→ INSTRUCTIONS FOR THE TASK: Below are the records. Restate word for word every line from the one that contains "Click the 交换 (Swap) arrows icon" through the final line, both included.

━━━━━━━━━━━━━━━━

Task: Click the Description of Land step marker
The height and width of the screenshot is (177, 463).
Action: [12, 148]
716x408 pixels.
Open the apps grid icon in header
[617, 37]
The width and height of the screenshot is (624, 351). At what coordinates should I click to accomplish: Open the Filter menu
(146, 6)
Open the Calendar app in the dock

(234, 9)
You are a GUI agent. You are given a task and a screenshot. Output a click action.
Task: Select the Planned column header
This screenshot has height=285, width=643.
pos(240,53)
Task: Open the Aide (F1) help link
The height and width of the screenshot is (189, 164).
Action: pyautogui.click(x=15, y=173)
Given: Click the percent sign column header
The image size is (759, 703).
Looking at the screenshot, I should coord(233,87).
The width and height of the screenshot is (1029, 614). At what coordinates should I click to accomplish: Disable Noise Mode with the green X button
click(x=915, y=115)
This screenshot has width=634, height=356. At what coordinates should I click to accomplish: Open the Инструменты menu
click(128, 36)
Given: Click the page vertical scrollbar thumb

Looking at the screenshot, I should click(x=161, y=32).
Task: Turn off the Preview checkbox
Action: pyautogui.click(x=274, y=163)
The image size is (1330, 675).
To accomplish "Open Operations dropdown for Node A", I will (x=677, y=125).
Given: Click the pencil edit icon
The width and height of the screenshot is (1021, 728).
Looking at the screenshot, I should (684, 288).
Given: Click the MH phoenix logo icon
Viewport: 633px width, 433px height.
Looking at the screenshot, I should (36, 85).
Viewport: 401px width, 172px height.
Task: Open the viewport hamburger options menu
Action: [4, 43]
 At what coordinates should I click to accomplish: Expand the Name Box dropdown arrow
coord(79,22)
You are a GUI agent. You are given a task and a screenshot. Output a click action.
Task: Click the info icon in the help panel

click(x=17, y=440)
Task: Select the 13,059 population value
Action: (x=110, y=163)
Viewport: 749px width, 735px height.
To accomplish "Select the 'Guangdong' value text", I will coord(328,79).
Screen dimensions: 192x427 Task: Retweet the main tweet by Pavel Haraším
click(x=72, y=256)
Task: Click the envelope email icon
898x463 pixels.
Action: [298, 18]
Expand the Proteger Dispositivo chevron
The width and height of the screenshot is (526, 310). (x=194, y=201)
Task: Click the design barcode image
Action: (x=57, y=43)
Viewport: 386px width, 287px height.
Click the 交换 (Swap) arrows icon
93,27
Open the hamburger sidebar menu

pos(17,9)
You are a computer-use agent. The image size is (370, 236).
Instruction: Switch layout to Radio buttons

━━━━━━━━━━━━━━━━

→ RESPONSE BELOW:
Click the 交换 (Swap) arrows icon
93,27
Open the hamburger sidebar menu

pos(17,9)
You are a computer-use agent. The image size is (370, 236).
Instruction: Switch layout to Radio buttons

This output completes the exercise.